Domestic financial abuse may occur when a person uses money as a means to gain power and control over their partner.

This type of abuse is when a victim can be trapped in an abusive relationship with the person doing such things as:

  • forbidding access to bank accounts
  • providing an inadequate allowance
  • not allowing the victim to work
  • forcing the victim to sign documents or make false declarations
  • denying that the victim has an entitlement to joint property.

This is not an exhaustive list.

This type of financial abuse can be subtle. A person gradually takes control over bank accounts and financial transactions. Domestic financial abuse can also be obvious, violent and threatening.

It may not be until after a relationship has ended that the customer realises that they are a victim of financial abuse.


Financial abuse of a disabled person is any act involving the misuse of the person’s money or property. This is done without their full knowledge, consent or understanding.

This can be against an individual with a physical and/or mental disability. It deprives them of vital financial resources for their personal needs.


People who speak little English, including from Indigenous communities, are at an increased risk of financial abuse.

Due to the difficulties in gaining information about banking services and products, they often trust others to help. This can be a trusted family member or friend, who they use them to interpret for them.

This can lead to the person becoming a victim of financial abuse without their full understanding of the circumstances.

Frequently Asked Questions

Why is the Bank focusing on financial abuse?

The community’s expectations have changed over time and it is now recognised that we all have a part to play in assisting those vulnerable members of our community.
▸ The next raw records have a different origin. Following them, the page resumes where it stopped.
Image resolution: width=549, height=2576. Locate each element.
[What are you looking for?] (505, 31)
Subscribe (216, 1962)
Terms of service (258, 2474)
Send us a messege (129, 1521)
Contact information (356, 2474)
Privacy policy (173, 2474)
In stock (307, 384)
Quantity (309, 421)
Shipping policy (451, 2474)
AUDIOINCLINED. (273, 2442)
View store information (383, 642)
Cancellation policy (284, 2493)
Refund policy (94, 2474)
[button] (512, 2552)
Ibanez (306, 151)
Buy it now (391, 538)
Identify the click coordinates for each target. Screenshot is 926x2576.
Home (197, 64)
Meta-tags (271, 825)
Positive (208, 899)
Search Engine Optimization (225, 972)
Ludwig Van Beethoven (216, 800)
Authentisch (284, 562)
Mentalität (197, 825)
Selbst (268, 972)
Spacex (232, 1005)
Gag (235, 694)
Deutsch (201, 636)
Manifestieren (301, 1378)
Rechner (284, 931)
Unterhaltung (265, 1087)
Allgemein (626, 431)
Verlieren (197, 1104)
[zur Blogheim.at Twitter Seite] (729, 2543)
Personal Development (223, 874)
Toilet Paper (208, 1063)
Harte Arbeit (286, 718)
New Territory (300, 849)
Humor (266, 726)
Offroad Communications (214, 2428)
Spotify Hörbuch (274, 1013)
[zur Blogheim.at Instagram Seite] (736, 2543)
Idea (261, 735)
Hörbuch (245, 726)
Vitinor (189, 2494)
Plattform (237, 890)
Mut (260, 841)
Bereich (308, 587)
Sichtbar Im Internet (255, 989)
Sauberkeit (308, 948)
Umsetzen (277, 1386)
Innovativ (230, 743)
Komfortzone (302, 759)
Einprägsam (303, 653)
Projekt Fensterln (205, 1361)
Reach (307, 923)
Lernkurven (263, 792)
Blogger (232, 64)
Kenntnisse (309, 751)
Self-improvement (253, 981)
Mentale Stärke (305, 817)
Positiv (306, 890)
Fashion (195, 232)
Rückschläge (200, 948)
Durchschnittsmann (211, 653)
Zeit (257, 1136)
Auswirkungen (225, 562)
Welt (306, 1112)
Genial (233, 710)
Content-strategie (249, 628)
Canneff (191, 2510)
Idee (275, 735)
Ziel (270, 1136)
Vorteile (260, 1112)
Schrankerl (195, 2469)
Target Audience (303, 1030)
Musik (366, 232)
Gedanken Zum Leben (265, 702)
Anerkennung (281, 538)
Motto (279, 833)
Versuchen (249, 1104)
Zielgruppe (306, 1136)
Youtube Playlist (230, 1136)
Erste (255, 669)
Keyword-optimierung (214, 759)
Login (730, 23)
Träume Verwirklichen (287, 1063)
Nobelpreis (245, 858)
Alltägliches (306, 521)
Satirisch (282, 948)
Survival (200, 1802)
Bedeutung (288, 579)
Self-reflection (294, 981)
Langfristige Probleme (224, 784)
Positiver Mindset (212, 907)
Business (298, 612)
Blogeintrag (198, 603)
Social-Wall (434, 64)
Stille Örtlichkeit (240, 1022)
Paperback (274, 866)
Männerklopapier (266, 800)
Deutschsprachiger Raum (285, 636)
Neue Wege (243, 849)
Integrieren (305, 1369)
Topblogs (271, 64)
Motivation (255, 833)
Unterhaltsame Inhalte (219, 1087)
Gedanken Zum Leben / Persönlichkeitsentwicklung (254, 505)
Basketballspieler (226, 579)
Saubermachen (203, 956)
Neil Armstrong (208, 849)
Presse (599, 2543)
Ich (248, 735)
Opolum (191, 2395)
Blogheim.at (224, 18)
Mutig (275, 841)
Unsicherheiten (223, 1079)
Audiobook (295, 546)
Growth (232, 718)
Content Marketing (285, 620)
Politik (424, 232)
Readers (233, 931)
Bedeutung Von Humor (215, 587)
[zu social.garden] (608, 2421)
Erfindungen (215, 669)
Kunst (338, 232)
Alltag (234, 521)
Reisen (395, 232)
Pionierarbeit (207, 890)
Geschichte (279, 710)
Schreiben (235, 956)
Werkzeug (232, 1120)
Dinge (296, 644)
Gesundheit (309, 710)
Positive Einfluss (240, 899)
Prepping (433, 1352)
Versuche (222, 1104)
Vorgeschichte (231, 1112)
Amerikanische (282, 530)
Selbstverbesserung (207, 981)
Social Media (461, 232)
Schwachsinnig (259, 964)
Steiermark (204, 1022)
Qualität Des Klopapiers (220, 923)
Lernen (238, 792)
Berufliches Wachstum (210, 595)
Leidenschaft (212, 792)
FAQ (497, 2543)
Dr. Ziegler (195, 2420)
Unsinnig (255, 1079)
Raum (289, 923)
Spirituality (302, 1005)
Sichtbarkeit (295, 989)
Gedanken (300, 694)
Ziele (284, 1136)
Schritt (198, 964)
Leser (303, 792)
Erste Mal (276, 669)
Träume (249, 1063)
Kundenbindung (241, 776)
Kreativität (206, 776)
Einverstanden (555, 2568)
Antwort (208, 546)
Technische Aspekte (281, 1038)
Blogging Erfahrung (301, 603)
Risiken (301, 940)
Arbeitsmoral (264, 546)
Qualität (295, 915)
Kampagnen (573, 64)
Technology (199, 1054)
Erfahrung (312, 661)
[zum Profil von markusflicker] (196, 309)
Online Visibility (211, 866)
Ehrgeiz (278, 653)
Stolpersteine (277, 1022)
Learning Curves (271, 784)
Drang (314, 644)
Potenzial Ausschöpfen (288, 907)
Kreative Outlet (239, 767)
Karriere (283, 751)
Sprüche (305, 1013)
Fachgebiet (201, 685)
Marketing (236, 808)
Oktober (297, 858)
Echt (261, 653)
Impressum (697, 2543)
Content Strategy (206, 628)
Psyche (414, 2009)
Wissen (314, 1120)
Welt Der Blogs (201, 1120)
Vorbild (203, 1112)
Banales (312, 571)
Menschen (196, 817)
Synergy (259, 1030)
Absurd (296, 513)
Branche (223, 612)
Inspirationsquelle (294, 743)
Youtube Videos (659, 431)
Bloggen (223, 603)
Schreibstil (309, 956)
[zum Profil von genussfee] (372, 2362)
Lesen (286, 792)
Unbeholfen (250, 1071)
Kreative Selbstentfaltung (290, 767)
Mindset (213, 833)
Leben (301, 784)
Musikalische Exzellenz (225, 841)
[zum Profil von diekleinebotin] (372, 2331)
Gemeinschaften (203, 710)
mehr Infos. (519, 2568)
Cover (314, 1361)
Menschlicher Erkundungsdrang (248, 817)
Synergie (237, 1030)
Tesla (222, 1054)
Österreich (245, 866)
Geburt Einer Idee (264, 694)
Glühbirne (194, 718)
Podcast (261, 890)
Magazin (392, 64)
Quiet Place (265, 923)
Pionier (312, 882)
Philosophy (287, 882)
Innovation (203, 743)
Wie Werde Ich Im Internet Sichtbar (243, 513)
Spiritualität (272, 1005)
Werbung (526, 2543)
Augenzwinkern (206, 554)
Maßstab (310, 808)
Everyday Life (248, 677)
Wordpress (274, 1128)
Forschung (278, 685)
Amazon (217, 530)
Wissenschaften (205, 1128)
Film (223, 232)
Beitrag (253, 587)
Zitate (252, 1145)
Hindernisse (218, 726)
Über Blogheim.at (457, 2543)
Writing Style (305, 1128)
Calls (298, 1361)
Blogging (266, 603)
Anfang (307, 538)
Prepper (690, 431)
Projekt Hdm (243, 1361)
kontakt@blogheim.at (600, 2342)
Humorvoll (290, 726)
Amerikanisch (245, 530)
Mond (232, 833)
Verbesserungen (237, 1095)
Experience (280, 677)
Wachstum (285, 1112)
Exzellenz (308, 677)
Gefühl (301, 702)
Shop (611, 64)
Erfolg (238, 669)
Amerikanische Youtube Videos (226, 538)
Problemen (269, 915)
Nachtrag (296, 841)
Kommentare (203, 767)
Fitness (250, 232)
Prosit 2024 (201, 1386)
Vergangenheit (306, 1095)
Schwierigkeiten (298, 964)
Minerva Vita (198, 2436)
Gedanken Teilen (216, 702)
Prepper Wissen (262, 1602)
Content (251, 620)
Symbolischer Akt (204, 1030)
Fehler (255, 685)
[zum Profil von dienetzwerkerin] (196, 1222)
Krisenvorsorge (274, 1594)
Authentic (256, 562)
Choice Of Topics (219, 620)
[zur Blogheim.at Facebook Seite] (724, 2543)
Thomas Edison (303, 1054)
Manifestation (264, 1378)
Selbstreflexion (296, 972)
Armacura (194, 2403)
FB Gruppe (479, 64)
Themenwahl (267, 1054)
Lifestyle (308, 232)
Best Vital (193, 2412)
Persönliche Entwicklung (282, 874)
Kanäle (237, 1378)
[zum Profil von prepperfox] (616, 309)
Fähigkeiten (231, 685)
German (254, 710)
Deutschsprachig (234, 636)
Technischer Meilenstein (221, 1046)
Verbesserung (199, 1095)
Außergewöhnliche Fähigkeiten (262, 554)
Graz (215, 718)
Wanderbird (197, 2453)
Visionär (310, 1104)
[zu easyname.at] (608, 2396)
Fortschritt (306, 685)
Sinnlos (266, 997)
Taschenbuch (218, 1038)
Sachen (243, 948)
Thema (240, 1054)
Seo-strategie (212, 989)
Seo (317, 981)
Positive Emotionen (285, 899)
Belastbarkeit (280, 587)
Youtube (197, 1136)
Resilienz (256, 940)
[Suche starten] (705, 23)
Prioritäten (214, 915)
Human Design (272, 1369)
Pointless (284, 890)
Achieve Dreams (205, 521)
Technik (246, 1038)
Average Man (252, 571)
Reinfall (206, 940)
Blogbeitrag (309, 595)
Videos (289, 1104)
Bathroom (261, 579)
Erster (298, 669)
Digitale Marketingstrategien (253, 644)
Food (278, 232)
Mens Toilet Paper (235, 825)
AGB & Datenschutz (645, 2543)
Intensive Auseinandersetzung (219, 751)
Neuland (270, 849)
Please refer to the Australian Banking Association website which details how the ABA is working with a number of organisations to promote good practice and clearer processes for banks so they can better support customers who may be vulnerable to financial abuse or who want to plan ahead and manage their financial affairs, especially as they get older.

What can the Bank offer customers impacted by financial abuse?

The Bank will work with customers to gain financial independence (where possible).

This may include:

  • Arranging new accounts or other banking services.
  • Working with different areas of the bank on the customers behalf.
  • Referring customers to external agencies and financial counsellors.

How can the Bank help with financial difficulty?

The Bank has established our Mortgage Help Centre, who may consider making a temporary arrangement, quickly and efficiently, in times when your personal circumstances change.

What happens if you are not satisfied with the response you receive?

It is important for us to know when we have not met your expectations no matter the circumstance. If you are not satisfied with your response, you can refer your complaint to the Customer Feedback Team.

* We do not endorse or take responsibility or liability for the advice provided by the referral agencies.